Uluslararası Çalışma Örgütü (ILO) tarafından geçtiğimiz hafta yayınlanan “2022-2023 Küresel Ücret Raporu: Enflasyon ve Kovid-19’un Ücretler ve Alım Gücü Üzerindeki Etkileri” başlıklı raporunda yer alan tahminlere göre, 2022 yılının ilk yarısında küresel aylık ücretler reel olarak - yüzde 0,9’a düştü. Bu bakımdan, reel küresel ücret artışının bu yüzyılda ilk kez negatif olduğunu söylemek mümkün.

Gelişmiş G20 ülkelerinde, 2022’nin ilk yarısında reel ücretlerin yüzde 2,2’ye düştüğü, yükselen G20 ülkelerinde ise reel ücretlerin yüzde 0,8 arttığı tahmin ediliyor. Ancak söz konusu artış, Kovid-19 küresel salgını öncesini yansıtan 2019 yılındakinden yüzde 2,6 düzeyinde daha düşük.

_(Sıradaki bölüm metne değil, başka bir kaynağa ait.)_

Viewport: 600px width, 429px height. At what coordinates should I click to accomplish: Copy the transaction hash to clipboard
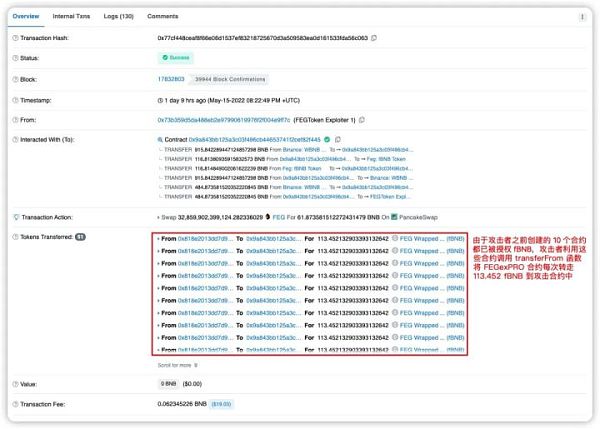[374, 37]
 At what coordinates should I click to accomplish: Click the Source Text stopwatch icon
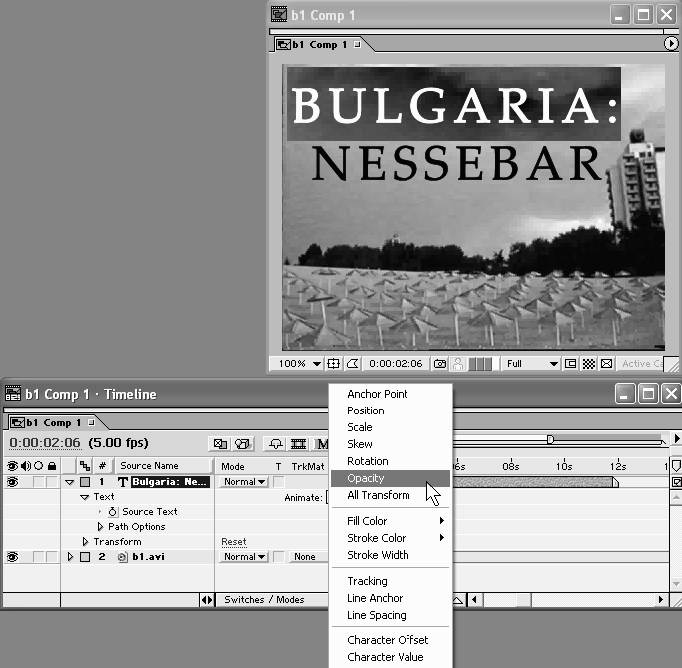pyautogui.click(x=113, y=512)
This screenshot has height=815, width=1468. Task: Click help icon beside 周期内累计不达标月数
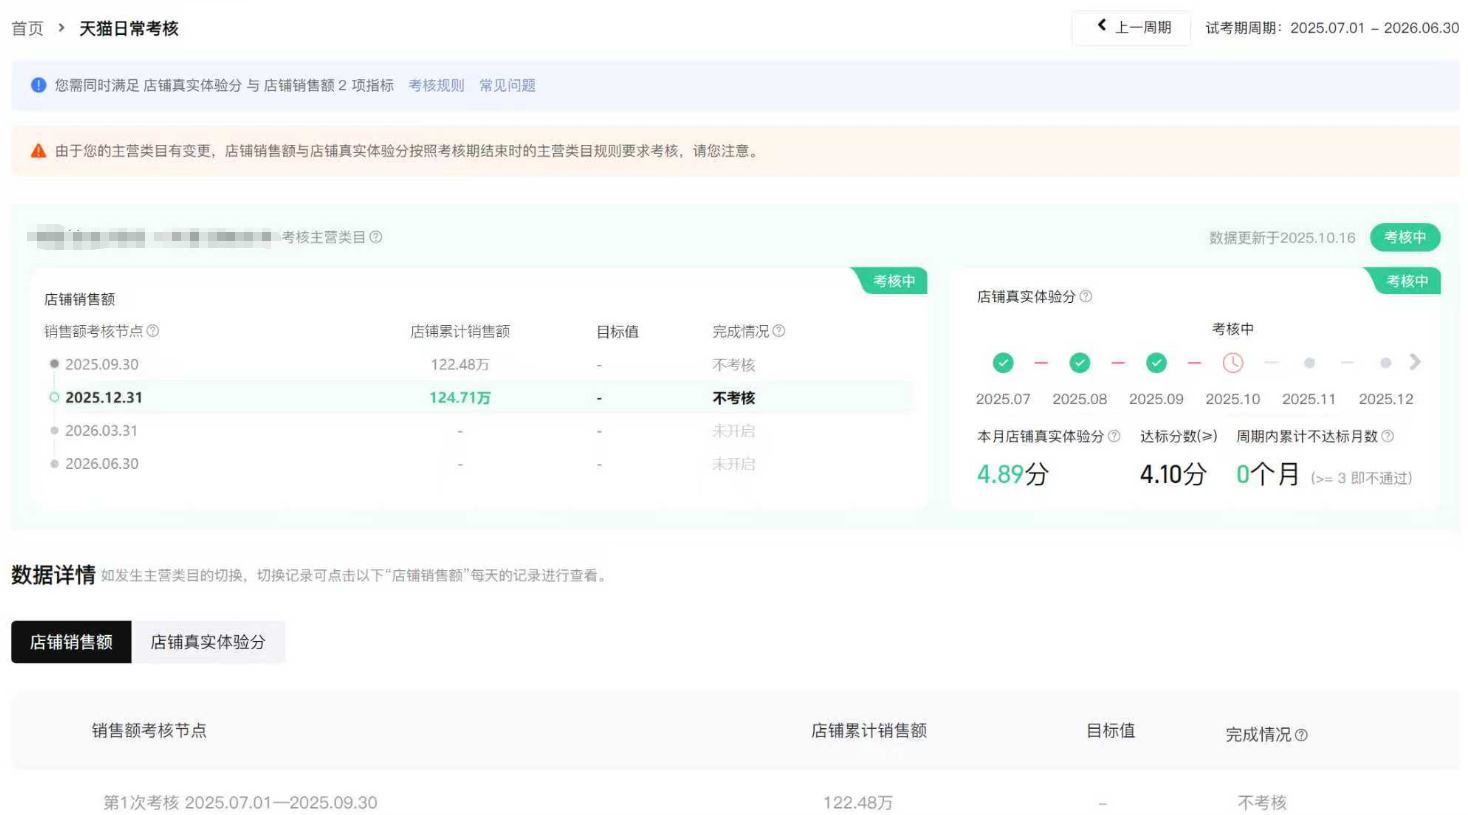point(1387,436)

Rapora göre, yükselen enflasyon, hayat pahalılığı açısından düşük ücretli çalışanları daha ağır etkiliyor. Çünkü düşük ücretli çalışanlar kullanılabilir gelirlerinin büyük bölümünü, fiyatları zorunlu olmayan kalemlere göre genellikle daha fazla artan zorunlu tüketim maddelerine harcıyor.

Alım gücü tehlikede

Küresel düzeyde yüksek enflasyon, orta sınıfın alım gücünü azaltıyor ve özellikle düşük gelir gruplarına adeta darbe vuruyor. Düşük gelirli hanehalkları, Kovid-19 salgını döneminde en yüksek gelir kayıplarını yaşamışlardı. Şimdi de yüksek enflasyonun yol açtığı yaşam maliyeti krizi, yani hayat pahalılığı, söz konusu kayıpların üstüne geldi. Bu duruma müdahale edilmemesi halinde, yakın gelecekte çalışmasına rağmen düşük gelir elde eden işçiler ve ailelerinin gelirlerinde daha keskin bir aşınma olabilir. Bu da mevcut eşitsizliğin derinleşmesi ve dolayısıyla toplumsal huzursuzluğun artması anlamına gelebilir.


Asgari ücretler eriyor

Enflasyonun alım gücü üzerindeki olumsuz etkilerinden nasibini alan gruplardan bir diğeri de asgari ücretliler. ILO’ya üye olan ülkelerin neredeyse yüzde 90’ında asgari ücret sistemleri uygulanıyor. ILO tahminlerine göre, her ne kadar nominal düzeltmeler yapılsa da enflasyonun hızlanması çok sayıda ülkede asgari ücretlerin reel değerini çabucak eritiyor. Bu bakımdan, ILO’ya göre asgari ücret oranlarının yeterli düzeyde düzeltilmesi etkili bir araç olabilir. Tabii, yeterli ücret düzeltmelerinin yapılmasında güçlü bir sosyal diyalog mekanizmasına ihtiyaç var.
 

Bölgesel farklar

Ülkelerin yanı sıra bölgesel verilerin de yer aldığı rapora göre, 2022’nin ilk yarısında yüksek gelirli ülkelerde enflasyon, düşük ve orta gelirli ülkelere göre oransal olarak daha hızlı artmış durumda. Söz konusu durumun bölgesel reel ücret eğilimleri üzerindeki etkileri şu şekilde özetlenebilir:

- Kuzey Amerika’da (Kanada ve ABD), ortalama reel ücret artışı 2021’de sıfırlandı ve 2022’nin ilk yarısında - yüzde 3,2’ye düştü.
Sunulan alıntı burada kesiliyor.